Scissione elettorale. Nel 2013 milioni di elettori di centrosinistra non votarono il centrosinistra. Nessuno si è chiesto perché ciò sia successo. Anzi, si usciva dalle larghe intese con cui si era conclusa la legislatura precedente e si è inteso proseguire per due anni, poi addirittura per cinque.
Scissione programmatica. Il programma del 2013 diceva alcune cose che sono state ribaltate. Ed era un programma che il centrosinistra aveva fatto sottoscrivere agli elettori, in occasione delle primarie, con una buona dose di sadismo. La «scissione» si è vista sul lavoro, sulla scuola, sulle politiche ambientali, sulle tasse sulla casa, sul contante, ecc. Per comporre la «scissione» qualcuno ha pensato al ponte sullo Stretto, simbolo delle politiche della destra. Ecco.

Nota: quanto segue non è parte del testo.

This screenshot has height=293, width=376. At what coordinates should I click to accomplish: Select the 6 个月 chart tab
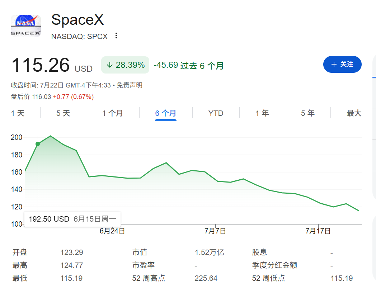[x=166, y=113]
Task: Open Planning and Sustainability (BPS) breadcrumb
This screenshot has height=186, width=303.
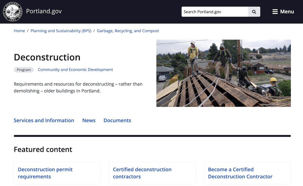Action: (x=61, y=31)
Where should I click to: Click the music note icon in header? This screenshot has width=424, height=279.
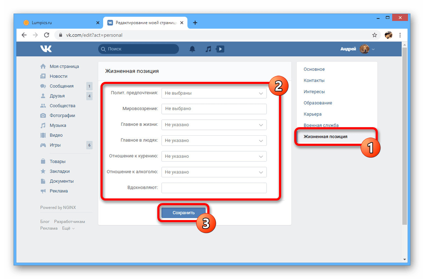[208, 49]
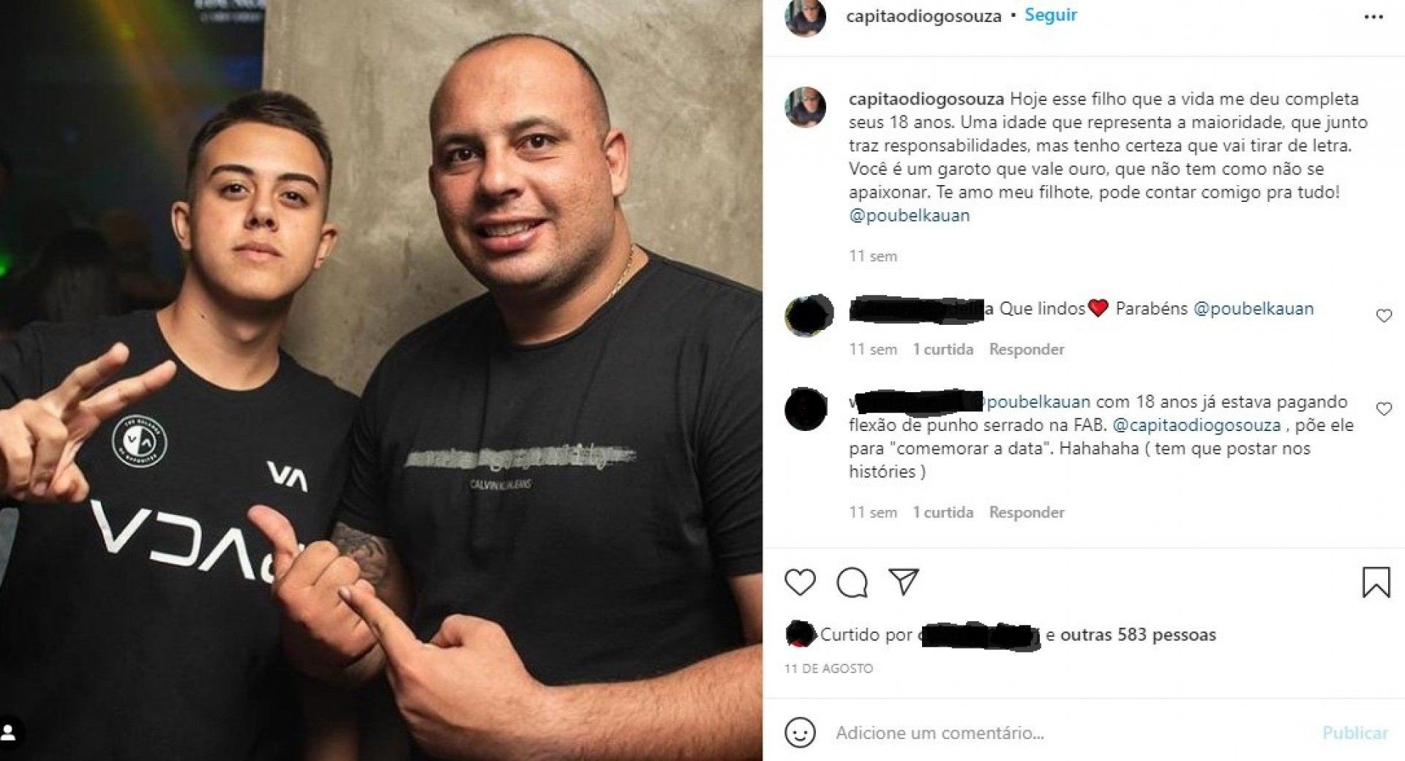Like the 'Que lindos' comment
Screen dimensions: 1405x761
click(1384, 316)
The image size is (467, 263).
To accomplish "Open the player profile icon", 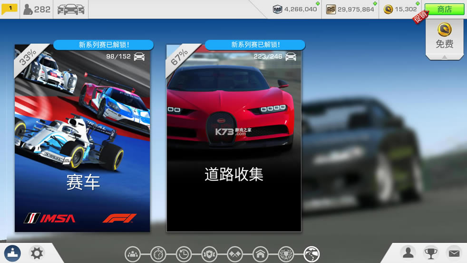I will [407, 253].

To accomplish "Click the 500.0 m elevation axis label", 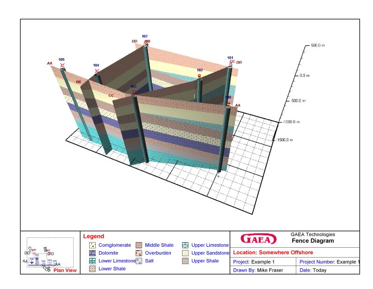I will click(x=318, y=46).
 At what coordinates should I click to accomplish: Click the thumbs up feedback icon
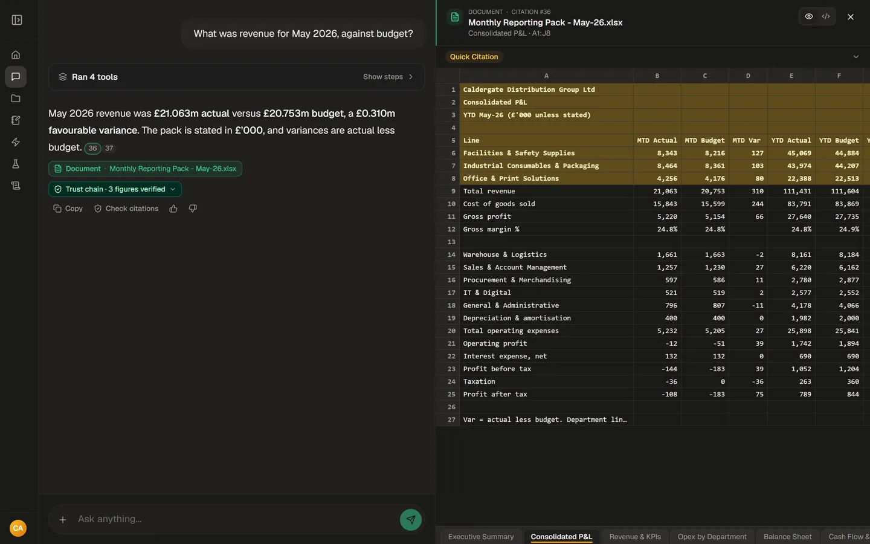coord(173,209)
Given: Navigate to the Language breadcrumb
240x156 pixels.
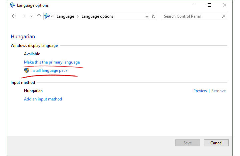Looking at the screenshot, I should 65,16.
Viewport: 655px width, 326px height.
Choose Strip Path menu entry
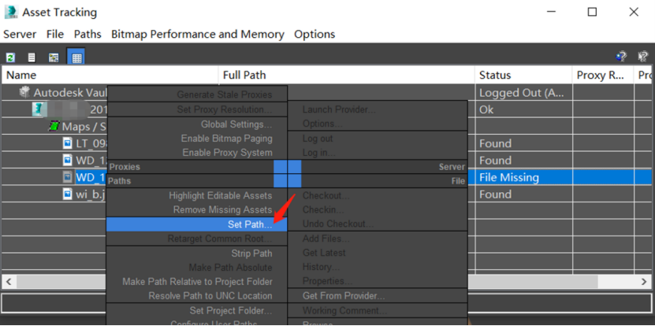point(251,254)
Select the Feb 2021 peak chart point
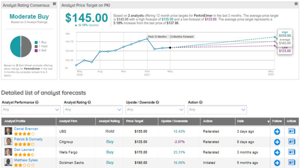Image resolution: width=301 pixels, height=168 pixels. pyautogui.click(x=147, y=39)
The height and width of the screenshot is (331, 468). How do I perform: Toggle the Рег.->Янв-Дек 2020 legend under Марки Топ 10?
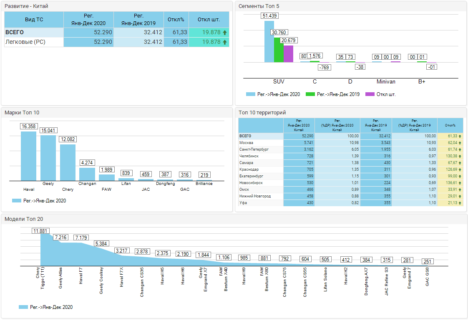tap(39, 201)
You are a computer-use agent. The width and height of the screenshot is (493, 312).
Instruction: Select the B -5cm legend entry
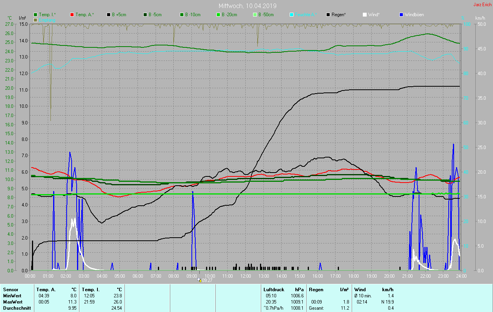(x=145, y=15)
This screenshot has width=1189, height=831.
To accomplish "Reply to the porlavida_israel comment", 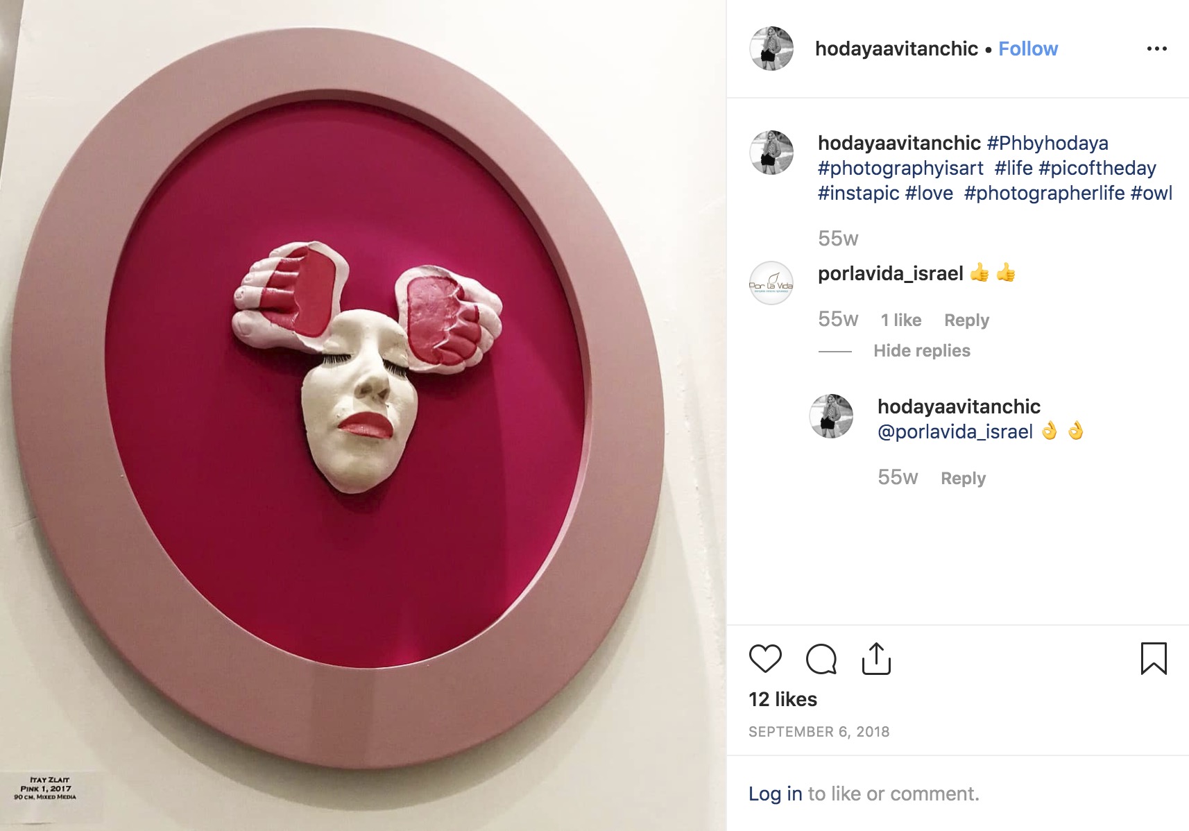I will coord(966,320).
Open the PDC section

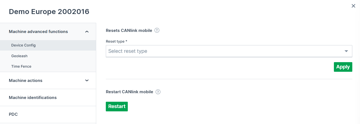(x=13, y=114)
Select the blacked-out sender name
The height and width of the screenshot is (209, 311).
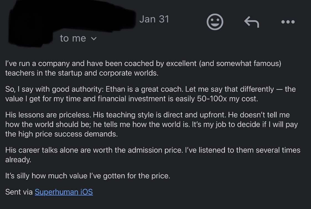pos(71,22)

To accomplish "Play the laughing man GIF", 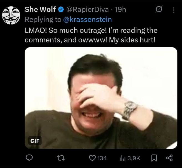I will pos(101,98).
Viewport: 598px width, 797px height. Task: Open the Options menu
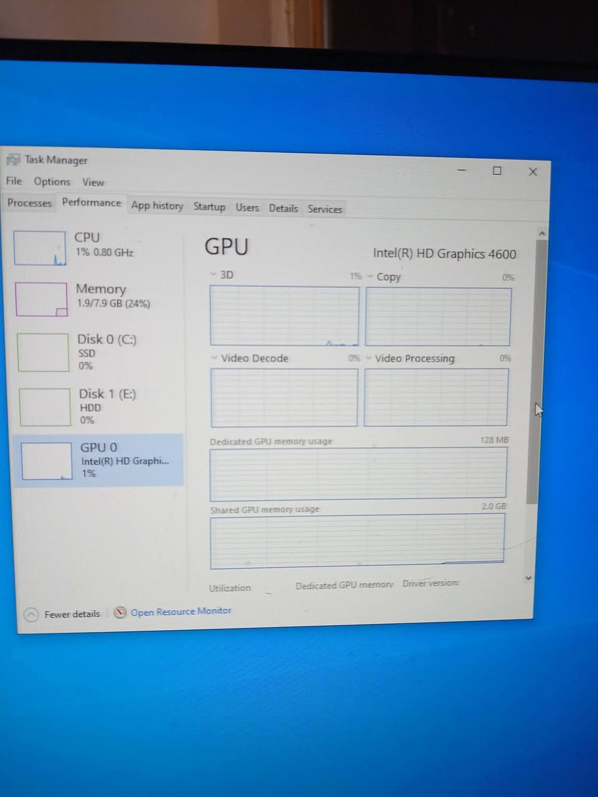click(x=52, y=182)
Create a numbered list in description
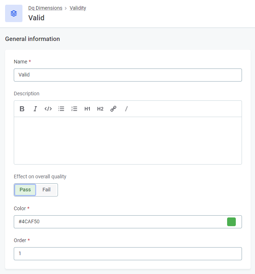 pyautogui.click(x=74, y=109)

Scissione mancata. Quella della legge di riforma costituzionale, che sarebbe stato più corretto e costituzionale, appunto, dividere in più leggi di riforma, approvando soltanto quelle intorno alle quali si poteva riunire una maggioranza parlamentare significativa. In compenso, se è mancata la «scissione» delle leggi di riforma, è stata approvata con fiducia la «scissione» delle leggi elettorali. E la «scissione» da ciò che è costituzionale è stata recentemente ribadita dalla Consulta.
Scissione politica. Il centro e la sinistra sono stati separati dalla svolta a destra, nei toni, nei contenuti, nelle scelte, nelle parole, nelle persone individuate come interlocutori. La sinistra è stata vissuta con fastidio, come un impiccio, alle prese con il gettone da inserire nell’iPhone.
Scissione dalla realtà. La vicenda Mps e il ritardo con cui la si è affrontata dimostrano che per astratte ragioni politiche, rovesciate peraltro nel voto del 4 dicembre, si è preferito prendere nettamente distanza dalla realtà. La stessa faraonica retorica della ripresa è sembrata «scissa» dalle reali condizioni del paese. Avere preferito mosse elettorali a politiche sistematiche di riduzione delle disuguaglianze e di investimento strategico ha fatto il resto.
Scissione in casa. Michele Emiliano prosegue nella sua durissima campagna contro il Pd di Renzi e porta con sé una domanda: ma se il Pd è il partito delle banche e dei petrolieri e dell’establishment, come lo ha definito più volte, si può cambiarlo o si fa prima a abbandonarlo? Perché ammesso e non concesso di vincere il congresso e ammesso e non concesso che il congresso si celebri, chi dice così poi si troverà ad avere a che fare con le stesse persone così duramente rappresentate: come farà a convivere con chi lavora per le banche e i petrolieri? E viceversa?